An instructional coach (IC) can function as a “peer coach”, responding to a request from the teacher for observation and feedback. On another occasion the IC is more in the role of a mentor or technical coach providing feedback the teacher may not have “requested” on district data or technical feedback related to a building wide professional development effort. In some cases the IC can have a role very close to supervision when the administrator suggests to a struggling teacher that he seek support from the IC.

It’s much easier for the IC, who may be in each of these roles a times, to build trust when:

*The staff knows that all three roles are in the IC job description

* Everyone knows the responsibilities of the IC, teacher, and principal in each role

* Teachers know which role the IC is in when working with her

What to Expect Red 3d Words Guidance Explanation

Another important process to define for building trust is the expectation for communication among the teacher, IC, and administrator.

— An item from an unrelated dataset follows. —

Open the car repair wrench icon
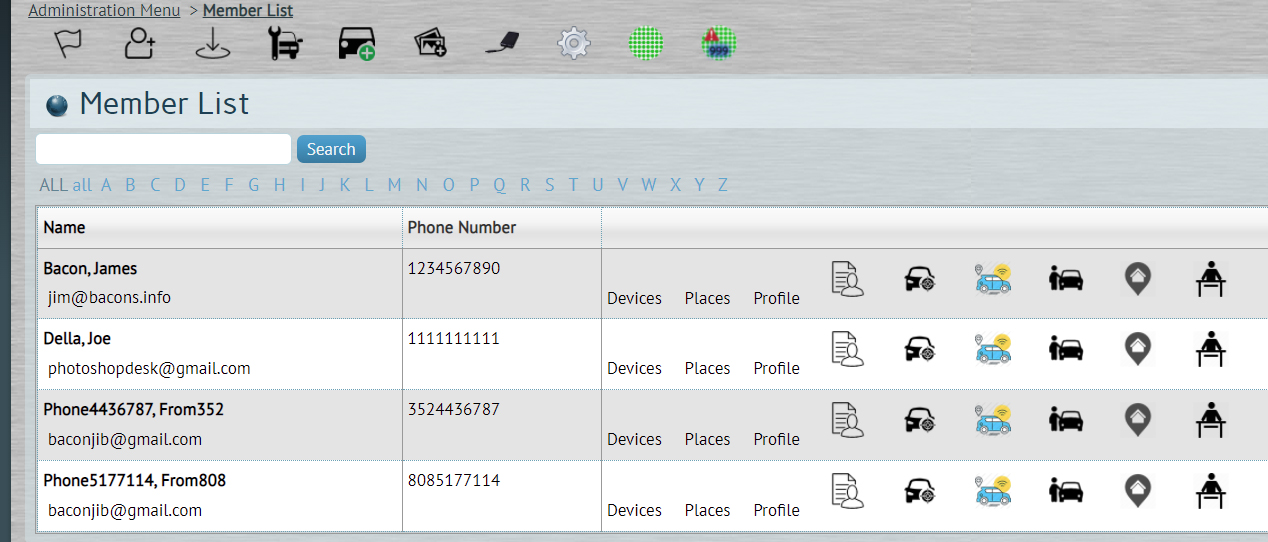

What can a teacher expect an IC to share with  the principal regarding teacher/IC conversations? What can the principal expect the IC to share with a teacher regarding conversations IC and principal have had? As I presented in Quality Teaching in a Culture of Coaching, these agreements on process should be shared with the staff upfront and then implemented: “Say what you are going to do….. and do it.”

Justin Baeder, from The Principal Center, interviewed Jennifer Abrams to discuss her book, Having Hard Conversations.

She stated, ”I think even from the get-go, before one begins to consider having a hard conversation, you need to determine whether you’ve been clear about the expectations that you are working with or under, in a group, in teacher expectations, in project, deliverables……. so that there is clarity of expectation from the beginning. Then, the hard conversation has a foundation upon which to even take place. That’s way before (we hope) the hard conversation even occurs.”

 Abrams establishes that identifying the expectations at the onset of a relationship paves the way for holding difficult conversations when needed. I would add a component which is getting a commitment to the expectations.

As an example, a PLC places expectations and commitments in the minutes and agenda for their next meeting. The facilitator or any member could paraphrase the expectations as the meeting ends. “So the plan is that each of us will complete the student interest inventory before our October 15th meeting and bring the findings to that meeting.” When a teacher frequently comes to the PLC without the expected tasks completed, accountability conversations from team members can occur. Too often I find that the expectations and commitments are not sufficiently formal or explicit.  The difficult conversations become more difficult and often are not held.

Consider what processes you can put in place to clearly state expectations and obtain commitments publicly. Expectations and commitments build trust.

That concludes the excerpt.